De Bethléem au Calvaire
Nous sommes en train de passer d'un âge religieux à un
autre. Les tendances spirituelles de notre époque se définissent
d'une façon de plus en plus claire. Le coeur des hommes n'a
jamais été plus sensible aux influences spirituelles
et la porte qui conduit au centre même de la réalité
est largement ouverte. Cependant, parallèlement à ce
développement significatif, on remarque également une
tendance en sens contraire, c'est-à-dire que les philosophies
matérialistes et les doctrines de négation prennent
une importance accrue. Pour beaucoup, la validité même
de la religion chrétienne reste encore à prouver. On
proclame que le christianisme a fait faillite, que l'homme n'a pas
besoinde l'Evangile, avec son implication de la divinité et
ses encouragements au service et au sacrifice.
L'Evangile est-il vrai au point de vue historique ? N'est-ce pas plutôt
une légende mystique d'une grande beauté et d'une valeur
éducative incontestable, mais qui n'apporte cependant rien
de vital aux hommes et aux femmes d'aujourd'hui, si fiers de leur
faculté de raisonnement et de leur indépendance à
l'égard des anciennes entraves mentales et des traditions périmées
? On remarquera que le caractère même du Christ, dont
l'Evangile nous apporte une description d'une perfection inégalée,
n'est nullement mis en cause. Les ennemis du christianisme admettent
eux-mêmes le caractère unique du Christ, sa profondeur
insondable et sa compréhension des coeurs humains. Ils reconnaissent
que ses idées sont suprêmement intelligentes et les incorporent
à leur propre philosophie. Les développements que le
Charpentier de Nazareth apporta à la contexture de la vie humaine,
ses idéaux sociaux et économiques, et la beauté
de la civilisation que l'on pourrait édifier sur les préceptes
moraux du sermon sur la montagne, sont souvent mis en lumière
par beaucoup d'entre ceux qui refusent de voir dans Sa mission une
expression de la divinité. Au point de vue rationnel, la question
de l'exactitude historique de Sa vie reste en suspens, bien que Son
enseignement concernant la paternité de Dieu et la fraternité
de l'homme soit adoptée par les esprits les plus éminents.
Ceux qui savent se mouvoir dans le monde des idées, de la foi
et de l'expérience vivante, attestent Sa divinité et
affirment qu'on peut L'approcher.
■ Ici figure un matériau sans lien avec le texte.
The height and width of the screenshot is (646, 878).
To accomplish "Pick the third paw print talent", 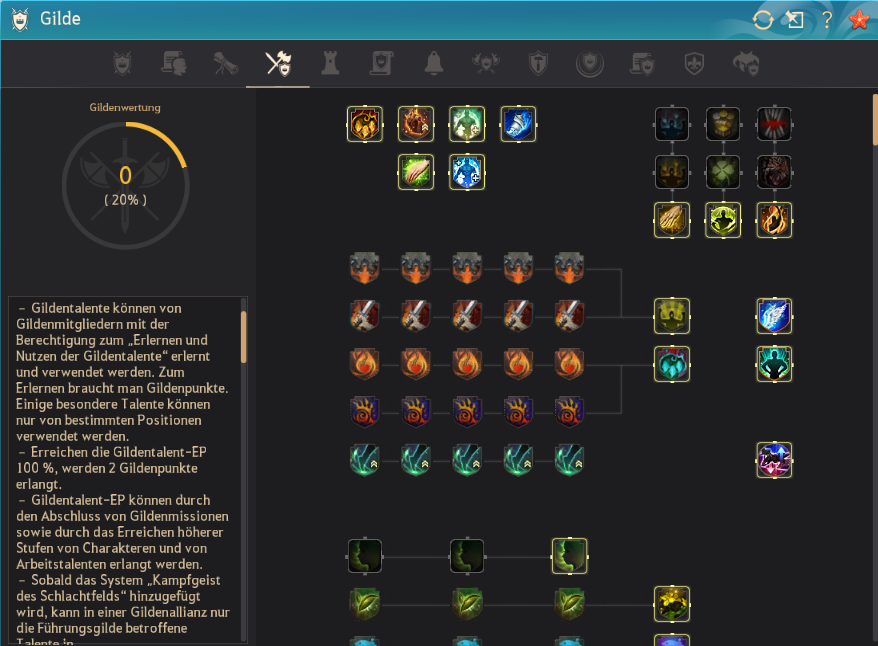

La plus grande partie de l'incroyance
et du scepticisme contemporain, et la négation de nos soi-disant
"vérités", proviennent de ce que la religion
a été généralement dominée par
les dogmes et que l'étude de la doctrine s'est substituée
à l'expérience vivante. C'est cette expérience
vivante qui est le thème, la clé du présent ouvrage.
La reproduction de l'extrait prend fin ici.